'I don't understand' - baffled homeowners face tax hikes, demonisation and loss of amenity as developers push people into units smaller than a garage
You will "own nothing and be happy" as corporates force you out
The lobby that pushed the Federal Government to create a housing shortage with excess migration is now punishing homeowners, “encouraging” people off their land so developers can take it for unit blocks.
The first victims of the New South Wales Government’s plan to sideline councils and let developers run rampant spoke at a housing forum in Sydney’s East on June 11.
Residents revealed how rising taxes were forcing them out, while others have discovered unit blocks planned right on their boundary, blocking all their light.
Instead of fighting it hard like a true opposition, the NSW Liberals said they want tax incentives to “free up supply”. That means “helping” home-owners out in favour of unit blocks.
The NSW Government passed a radical new planning policy in February to allow developers to build six-storey and eight-storey flats within 800m of designated “town centres”, effectively re-zoning hundreds of thousands of homes overnight.
These “town centres” are basically any place with a supermarket or a public transport hub across Greater Sydney, the Central Coast, Newcastle and the Lower Hunter, and the Illawarra-Shoalhaven districts.
Homeowners can wake up to huge development next-door, with traffic problems, their sunlight blocked and no way to object. The development consent authority cannot refuse a developer’s plan as long as their unit block stays inside the new non-discretionary standards.
You can look up the list of “town centres” here to see if you are affected.
The policy is part of the NSW Government’s plan to build 112,000 homes over the next five years in response to the National Housing Accord.

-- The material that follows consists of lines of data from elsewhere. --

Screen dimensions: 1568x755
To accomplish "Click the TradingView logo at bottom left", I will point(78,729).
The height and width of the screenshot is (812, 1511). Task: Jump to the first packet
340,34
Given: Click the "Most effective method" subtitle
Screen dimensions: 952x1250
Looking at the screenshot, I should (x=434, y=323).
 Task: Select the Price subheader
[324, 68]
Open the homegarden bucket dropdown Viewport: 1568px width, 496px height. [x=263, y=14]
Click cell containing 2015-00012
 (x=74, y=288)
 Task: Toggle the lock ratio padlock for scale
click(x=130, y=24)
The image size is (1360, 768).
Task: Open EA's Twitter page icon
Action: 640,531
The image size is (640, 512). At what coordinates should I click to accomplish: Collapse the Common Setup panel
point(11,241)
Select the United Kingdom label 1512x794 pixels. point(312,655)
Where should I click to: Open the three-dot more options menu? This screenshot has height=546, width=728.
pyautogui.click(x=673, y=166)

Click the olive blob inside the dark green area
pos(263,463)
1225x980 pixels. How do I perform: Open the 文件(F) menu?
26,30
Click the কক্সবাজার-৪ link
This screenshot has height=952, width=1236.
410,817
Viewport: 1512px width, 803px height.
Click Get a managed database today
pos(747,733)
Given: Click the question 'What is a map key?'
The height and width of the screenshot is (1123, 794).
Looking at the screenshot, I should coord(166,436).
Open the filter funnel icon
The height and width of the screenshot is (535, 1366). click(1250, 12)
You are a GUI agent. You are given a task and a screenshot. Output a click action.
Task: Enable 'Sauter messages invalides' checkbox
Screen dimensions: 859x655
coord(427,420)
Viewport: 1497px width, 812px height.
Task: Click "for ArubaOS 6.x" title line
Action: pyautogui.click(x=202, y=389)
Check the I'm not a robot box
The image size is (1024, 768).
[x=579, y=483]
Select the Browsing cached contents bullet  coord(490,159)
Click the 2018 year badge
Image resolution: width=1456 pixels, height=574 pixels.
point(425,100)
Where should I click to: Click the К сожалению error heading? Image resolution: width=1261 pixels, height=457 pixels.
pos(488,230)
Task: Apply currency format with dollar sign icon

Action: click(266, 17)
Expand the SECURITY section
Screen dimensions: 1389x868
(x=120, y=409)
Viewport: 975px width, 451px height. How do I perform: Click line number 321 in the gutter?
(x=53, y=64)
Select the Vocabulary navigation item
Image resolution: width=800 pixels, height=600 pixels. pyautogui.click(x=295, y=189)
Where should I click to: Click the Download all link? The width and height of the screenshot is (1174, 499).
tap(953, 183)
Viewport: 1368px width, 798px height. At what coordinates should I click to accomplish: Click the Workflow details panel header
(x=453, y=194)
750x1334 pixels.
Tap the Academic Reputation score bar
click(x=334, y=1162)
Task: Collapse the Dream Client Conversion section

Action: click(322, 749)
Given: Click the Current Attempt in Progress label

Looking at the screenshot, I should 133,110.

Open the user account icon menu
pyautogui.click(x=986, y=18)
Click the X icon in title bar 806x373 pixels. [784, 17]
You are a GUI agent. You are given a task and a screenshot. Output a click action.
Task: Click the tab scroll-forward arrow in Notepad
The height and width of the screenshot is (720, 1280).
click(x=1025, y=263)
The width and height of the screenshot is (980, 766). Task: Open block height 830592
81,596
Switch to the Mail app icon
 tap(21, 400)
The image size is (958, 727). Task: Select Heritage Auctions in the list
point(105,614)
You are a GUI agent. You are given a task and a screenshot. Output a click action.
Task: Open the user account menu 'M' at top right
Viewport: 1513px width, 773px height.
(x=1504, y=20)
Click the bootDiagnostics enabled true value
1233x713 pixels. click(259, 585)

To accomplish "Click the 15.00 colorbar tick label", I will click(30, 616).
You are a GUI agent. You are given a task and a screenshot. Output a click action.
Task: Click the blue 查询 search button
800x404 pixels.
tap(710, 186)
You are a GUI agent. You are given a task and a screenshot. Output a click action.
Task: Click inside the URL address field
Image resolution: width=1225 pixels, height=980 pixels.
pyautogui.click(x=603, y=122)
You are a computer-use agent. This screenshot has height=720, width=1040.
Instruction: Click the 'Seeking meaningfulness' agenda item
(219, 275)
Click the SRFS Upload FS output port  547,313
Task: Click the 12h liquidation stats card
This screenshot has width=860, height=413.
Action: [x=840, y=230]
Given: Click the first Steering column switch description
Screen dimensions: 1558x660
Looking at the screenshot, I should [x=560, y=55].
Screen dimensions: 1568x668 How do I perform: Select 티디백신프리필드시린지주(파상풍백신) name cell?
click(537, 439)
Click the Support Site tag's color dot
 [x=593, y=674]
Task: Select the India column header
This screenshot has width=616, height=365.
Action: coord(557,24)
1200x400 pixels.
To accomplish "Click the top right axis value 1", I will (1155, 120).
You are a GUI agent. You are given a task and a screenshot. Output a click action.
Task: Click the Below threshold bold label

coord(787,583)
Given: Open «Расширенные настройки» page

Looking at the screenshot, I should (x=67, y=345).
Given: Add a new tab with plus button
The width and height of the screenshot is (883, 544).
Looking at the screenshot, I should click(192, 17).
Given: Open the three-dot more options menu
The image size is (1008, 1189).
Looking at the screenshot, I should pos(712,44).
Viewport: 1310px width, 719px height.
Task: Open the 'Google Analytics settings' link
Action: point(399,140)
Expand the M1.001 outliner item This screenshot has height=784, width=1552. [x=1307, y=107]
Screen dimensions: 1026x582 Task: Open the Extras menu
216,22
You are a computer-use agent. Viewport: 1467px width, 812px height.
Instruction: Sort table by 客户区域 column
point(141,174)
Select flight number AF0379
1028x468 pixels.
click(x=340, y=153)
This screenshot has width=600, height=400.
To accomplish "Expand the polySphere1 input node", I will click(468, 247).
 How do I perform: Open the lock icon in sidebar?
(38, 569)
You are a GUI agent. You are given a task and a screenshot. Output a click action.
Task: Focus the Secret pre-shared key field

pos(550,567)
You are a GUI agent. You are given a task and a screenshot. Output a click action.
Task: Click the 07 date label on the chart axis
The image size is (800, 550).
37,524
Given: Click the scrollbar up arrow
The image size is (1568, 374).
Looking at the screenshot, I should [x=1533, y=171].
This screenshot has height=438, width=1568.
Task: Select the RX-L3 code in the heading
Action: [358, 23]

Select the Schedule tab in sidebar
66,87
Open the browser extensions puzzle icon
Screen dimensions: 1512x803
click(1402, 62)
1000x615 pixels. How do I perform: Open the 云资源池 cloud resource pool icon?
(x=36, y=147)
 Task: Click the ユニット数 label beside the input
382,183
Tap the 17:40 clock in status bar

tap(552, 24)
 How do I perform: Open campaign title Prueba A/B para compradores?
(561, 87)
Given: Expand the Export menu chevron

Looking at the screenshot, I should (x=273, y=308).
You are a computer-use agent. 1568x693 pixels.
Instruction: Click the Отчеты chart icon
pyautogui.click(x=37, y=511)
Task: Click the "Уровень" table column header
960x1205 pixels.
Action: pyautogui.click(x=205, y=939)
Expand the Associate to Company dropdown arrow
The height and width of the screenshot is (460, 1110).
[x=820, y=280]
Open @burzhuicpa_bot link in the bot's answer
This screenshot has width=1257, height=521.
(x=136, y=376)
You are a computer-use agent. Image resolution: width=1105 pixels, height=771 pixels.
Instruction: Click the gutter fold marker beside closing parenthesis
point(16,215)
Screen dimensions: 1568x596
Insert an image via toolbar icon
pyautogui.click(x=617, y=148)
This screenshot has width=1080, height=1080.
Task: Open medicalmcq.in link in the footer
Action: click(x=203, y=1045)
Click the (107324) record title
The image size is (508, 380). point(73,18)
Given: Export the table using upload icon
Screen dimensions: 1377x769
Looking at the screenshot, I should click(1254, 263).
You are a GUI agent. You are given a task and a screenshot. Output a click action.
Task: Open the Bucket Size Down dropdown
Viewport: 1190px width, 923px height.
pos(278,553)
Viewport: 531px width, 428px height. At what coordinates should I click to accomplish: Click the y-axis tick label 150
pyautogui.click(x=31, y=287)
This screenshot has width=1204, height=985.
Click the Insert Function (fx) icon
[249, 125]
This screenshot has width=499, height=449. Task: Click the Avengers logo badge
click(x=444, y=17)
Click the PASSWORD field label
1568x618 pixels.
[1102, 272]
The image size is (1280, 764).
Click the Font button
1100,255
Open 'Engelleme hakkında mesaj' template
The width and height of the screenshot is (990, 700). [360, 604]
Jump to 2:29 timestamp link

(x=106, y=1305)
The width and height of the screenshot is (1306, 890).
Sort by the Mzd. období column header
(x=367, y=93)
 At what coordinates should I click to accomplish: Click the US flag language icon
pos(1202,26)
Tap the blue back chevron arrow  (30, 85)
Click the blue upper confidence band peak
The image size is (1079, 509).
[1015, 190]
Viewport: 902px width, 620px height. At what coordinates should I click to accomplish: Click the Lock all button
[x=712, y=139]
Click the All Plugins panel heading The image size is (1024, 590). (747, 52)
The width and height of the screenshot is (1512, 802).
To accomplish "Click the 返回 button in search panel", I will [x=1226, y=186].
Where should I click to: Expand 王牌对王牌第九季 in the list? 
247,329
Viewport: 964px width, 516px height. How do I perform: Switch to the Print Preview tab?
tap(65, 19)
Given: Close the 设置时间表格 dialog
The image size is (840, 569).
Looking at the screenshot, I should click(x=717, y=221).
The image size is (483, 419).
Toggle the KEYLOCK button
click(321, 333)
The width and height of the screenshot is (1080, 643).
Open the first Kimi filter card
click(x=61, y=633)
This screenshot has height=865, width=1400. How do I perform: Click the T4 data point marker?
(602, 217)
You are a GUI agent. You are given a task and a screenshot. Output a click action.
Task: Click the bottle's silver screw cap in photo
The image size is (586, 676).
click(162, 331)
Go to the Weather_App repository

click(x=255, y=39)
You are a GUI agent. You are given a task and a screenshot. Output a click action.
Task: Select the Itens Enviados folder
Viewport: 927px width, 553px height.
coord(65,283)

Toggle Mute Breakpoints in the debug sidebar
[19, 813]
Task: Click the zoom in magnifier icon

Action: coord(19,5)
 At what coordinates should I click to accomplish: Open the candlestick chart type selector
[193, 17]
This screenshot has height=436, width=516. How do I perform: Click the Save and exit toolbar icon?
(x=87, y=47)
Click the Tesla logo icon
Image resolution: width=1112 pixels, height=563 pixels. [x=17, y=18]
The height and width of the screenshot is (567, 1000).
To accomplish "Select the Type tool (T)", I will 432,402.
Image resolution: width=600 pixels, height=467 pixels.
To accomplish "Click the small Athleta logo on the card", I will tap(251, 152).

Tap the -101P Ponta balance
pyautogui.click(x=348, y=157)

It’s touted as a “solution” to the housing crisis that the Federal Government deliberately created with excess migration after lobbying from the Business Council of Australia, the Property Council of Australia, developers including Mereton, Lendlease and Mirvac, and universities dependent on foreign student fees, among others.
Ordinary people are not “efficient” - especially empty nesters, as the Property Council of Australia says. So they must be “encouraged” out of their homes with punitive taxes and loss of amenity so developers can take their land and put up efficient units.
They claim that increasing supply will ease rents and prices but the reality is that the Federal Government has already projected it will be importing 337,500 people per year over the next 40 years, so the urban infill will make no difference.
The more you build, the more migrants they pump in to re-create the shortage.
Young people still won’t be able to afford a home in 20 years, but they will rent slum city boxes where double the people will overload the infrastructure.
Developers now want people within 800m of “town centres” to sell their homes so they can put up these units, and residents are being pressured to get out.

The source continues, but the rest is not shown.